Now laid to rest in his native Simi Valley, those who knew him are dedicated to remembering him and seeing his presence in all things.

“As far as I’m concerned Chris Stein won,” says Cruz in reference to his battle with cancer. “What he left behind, his frequency is emanating hard and perpetuating hard and everyone who knew him feels the same way.”

10 Replies to “R.I.P. Chris Stein: Punk’s Low Key Genius of the Low End”

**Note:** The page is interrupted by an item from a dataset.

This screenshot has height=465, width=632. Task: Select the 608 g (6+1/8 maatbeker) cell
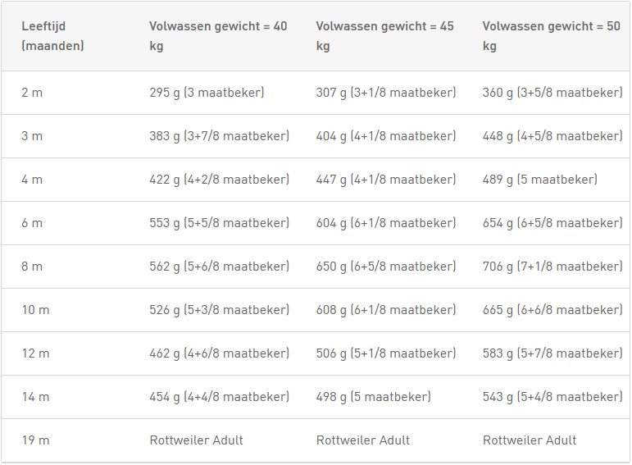pyautogui.click(x=386, y=310)
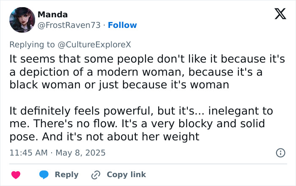Click the blue reply speech bubble icon
This screenshot has width=296, height=186.
[44, 175]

  1. chris was an amazing bassist, painter, illustrator, film director and a good friend. i had the privilege of spending a couple hours with him just ten days before he died. we went to an army surplus store in simi valley and he bought a hunting knife. then we ate thai food at one of his favorite haunts. he footed the bill. my only regret was not getting a selfie with him before we parted company. but how was i to know that that was the last time i’d ever see him alive. i met chris back in 1997. i was introduced by a mutual friend, jerome bruner, who worked for the cd plant that put out the citizen down cd. we met the day princess diana died. i saw saccharine trust and carnage asada at mr t’s bowl in east LA. i was quite impressed with his bass playing style. we worked together on a student/art film called “the trifecta chronicles”. it was about what happened to darth vader after the first death star exploded in episode 4. in the film, he crash lands in simi valley on earth and has to move into a house and interact with the neighbors. it was a comedy. but all of darth vader’s lines were taken from the actual star wars films. he wrote the script around them to hilarious results. i’m trying to get the master tape from his estate so i can digitize it and post it online for the world to see. i love you chris. i’ll never forget you. rest in peace my friend. :’^(

      1. Unfortunately, it’s just not possible to prove them to be at fault. And if anyone is, it’s more likely to be Rocketdyne, Atomics International, NASA, or the Department of Energy. But most lawsuits against them go nowhere. For example, Vince Neil (of Motley Crue fame) lived nearby the Santa Susana Field Lab (aka Rocketdyne) too, and sued Rocketdyne after his daughter died of brain cancer at age 2 or 3. But even with his celebrity and high-profile attorney, his lawsuit still didn’t succeed. The companies involved are very powerful and they’re also tight with the federal government. (The DOE and NASA) My father used to work at the Santa Susana Field Lab (aka Rocketdyne) and he died of cancer too. (though thankfully not so young, like Chris) Over the years he had joined several class action suits against Rocketdyne/Atomics International, but none of them ever succeeded. But several years after his death, the government gave my mother a fairly decent payout, but of course, nothing replaces a life. And had he not worked there, they wouldn’t have given her a dime. Unfortunately, just being a resident of the area (Simi Valley, Chatsworth, Bell Canyon, Agoura, West Hills, Calabasas, etc.) just isn’t enough!

  2. Wow, thank you so much for such a well articulated homage for such a beautiful soul. You hit the nail on the head! I always told Chris he reminded me of Gene Wilder. He had such a subtle charm, he didn’t have to say a word, and you would be enthralled by him. Chris is such an influence. Thank you.